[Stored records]
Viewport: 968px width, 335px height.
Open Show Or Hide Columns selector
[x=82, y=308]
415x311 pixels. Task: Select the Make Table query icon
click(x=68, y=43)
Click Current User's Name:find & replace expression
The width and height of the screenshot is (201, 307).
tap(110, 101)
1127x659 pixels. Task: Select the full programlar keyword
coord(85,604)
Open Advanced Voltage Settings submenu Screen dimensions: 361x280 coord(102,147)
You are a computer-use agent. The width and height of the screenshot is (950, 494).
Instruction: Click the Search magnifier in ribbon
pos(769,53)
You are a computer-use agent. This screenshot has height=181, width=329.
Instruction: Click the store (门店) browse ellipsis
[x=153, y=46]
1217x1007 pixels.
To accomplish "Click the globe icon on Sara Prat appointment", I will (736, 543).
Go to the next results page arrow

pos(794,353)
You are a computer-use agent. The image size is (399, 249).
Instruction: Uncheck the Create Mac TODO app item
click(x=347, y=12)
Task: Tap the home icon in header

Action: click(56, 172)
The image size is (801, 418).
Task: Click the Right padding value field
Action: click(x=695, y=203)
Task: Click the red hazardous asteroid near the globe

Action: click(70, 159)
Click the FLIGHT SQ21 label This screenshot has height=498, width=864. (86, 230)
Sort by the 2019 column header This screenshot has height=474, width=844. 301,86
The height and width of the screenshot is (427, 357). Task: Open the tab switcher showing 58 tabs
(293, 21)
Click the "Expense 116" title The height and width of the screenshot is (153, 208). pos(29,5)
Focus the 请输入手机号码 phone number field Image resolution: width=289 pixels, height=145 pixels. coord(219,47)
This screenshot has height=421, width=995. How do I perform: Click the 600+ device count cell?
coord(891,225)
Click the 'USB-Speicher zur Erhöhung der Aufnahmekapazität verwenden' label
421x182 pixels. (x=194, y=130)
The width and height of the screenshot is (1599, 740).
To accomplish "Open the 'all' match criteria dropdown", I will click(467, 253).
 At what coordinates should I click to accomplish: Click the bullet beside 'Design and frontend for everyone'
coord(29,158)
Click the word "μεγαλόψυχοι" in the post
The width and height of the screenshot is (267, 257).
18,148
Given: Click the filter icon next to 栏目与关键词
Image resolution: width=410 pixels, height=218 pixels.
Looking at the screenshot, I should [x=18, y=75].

• THE PROBLEM
Transcribe verbatim. Cover the lines from the first line of the entries above to the line containing "You are a computer-use agent. The width", inclusive.

• RESPONSE
Viewport: 968px width, 335px height.
Open Show Or Hide Columns selector
[x=82, y=308]
415x311 pixels. Task: Select the Make Table query icon
click(x=68, y=43)
Click Current User's Name:find & replace expression
The width and height of the screenshot is (201, 307).
tap(110, 101)
1127x659 pixels. Task: Select the full programlar keyword
coord(85,604)
Open Advanced Voltage Settings submenu Screen dimensions: 361x280 coord(102,147)
You are a computer-use agent. The width and height of the screenshot is (950, 494).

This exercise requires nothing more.